If you look at the actual .XSLX file using Open XML SDK 2.0 Productivity Tool (or simply unzip the file and view the XML in notepad) you will see that Excel 2007 actually stores the raw data in scientific format.
For example 0.00001 is stored as 1.0000000000000001E-5
<x:c r="C18" s="11" xmlns:x="http://schemas.openxmlformats.org/spreadsheetml/2006/main">
<x:v>1.0000000000000001E-5</x:v>
</x:c>
Looking at the cell in Excel its displayed as 0.00001 in both the cell and the formula bar. So it not always true that OleDB is causing the issue.

I have found that the easiest way is to choose Zip format, rather than text format for columns with large 'numbers'.

Have you tried casting the value of the field to (int) or perhaps (Int64) as you are reading it?

Look up the IMEX=1 connection string option and TypeGuessRows registry setting on google.
In truth, there is no easy way round this because the reader infers column data types by looking at the first few rows (8 by default). If the rows contain all numbers then you're out of luck.
An unfortunate workaround which I've used in the past is to use the HDR=NO connection string option and set the TypeGuessRows registry setting value to 1, which forces it to read the first row as valid data to make its datatype determination, rather than a header.
It's a hack, but it works.
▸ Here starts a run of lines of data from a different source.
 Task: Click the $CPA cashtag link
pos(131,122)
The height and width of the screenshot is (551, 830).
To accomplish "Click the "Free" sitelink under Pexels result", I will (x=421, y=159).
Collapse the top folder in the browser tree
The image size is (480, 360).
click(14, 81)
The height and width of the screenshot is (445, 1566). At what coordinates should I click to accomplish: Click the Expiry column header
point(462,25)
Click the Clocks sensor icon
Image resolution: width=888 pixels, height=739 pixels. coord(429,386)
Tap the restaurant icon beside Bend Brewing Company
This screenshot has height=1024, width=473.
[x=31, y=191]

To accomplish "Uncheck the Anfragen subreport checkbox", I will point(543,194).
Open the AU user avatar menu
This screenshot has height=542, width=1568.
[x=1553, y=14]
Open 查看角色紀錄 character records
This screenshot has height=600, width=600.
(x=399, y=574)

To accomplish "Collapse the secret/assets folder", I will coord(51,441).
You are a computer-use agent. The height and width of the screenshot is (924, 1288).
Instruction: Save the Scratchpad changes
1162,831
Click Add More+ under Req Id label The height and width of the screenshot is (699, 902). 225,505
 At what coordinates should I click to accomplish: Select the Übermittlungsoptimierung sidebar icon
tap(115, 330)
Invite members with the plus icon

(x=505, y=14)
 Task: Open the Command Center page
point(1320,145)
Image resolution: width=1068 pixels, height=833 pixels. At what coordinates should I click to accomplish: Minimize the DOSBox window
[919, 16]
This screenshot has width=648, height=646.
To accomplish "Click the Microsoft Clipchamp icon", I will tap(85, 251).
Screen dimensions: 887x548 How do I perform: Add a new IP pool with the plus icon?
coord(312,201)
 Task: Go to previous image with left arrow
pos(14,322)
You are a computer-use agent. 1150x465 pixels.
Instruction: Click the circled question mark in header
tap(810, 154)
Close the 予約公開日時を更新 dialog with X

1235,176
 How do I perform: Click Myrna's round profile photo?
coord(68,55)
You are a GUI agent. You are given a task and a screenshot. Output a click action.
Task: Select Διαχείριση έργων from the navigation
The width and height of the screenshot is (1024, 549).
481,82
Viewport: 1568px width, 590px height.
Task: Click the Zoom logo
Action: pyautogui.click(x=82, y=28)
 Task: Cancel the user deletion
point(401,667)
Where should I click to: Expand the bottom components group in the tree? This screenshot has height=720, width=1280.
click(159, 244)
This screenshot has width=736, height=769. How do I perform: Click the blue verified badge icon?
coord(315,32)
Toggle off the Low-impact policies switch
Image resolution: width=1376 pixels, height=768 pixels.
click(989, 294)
The code reads the first row (containing the header) as text, and then sets the datatype accordingly.
Changing the registry is a pain (and not always possible) but I'd recommend restoring the original value afterwards.
If your import data doesn't have a header row, then an alternative option is to pre-process the file and insert a ' character before each of the numbers in the offending column. This causes the column data to be treated as text.
So all in all, there are a bunch of hacks to work around this, but nothing really foolproof.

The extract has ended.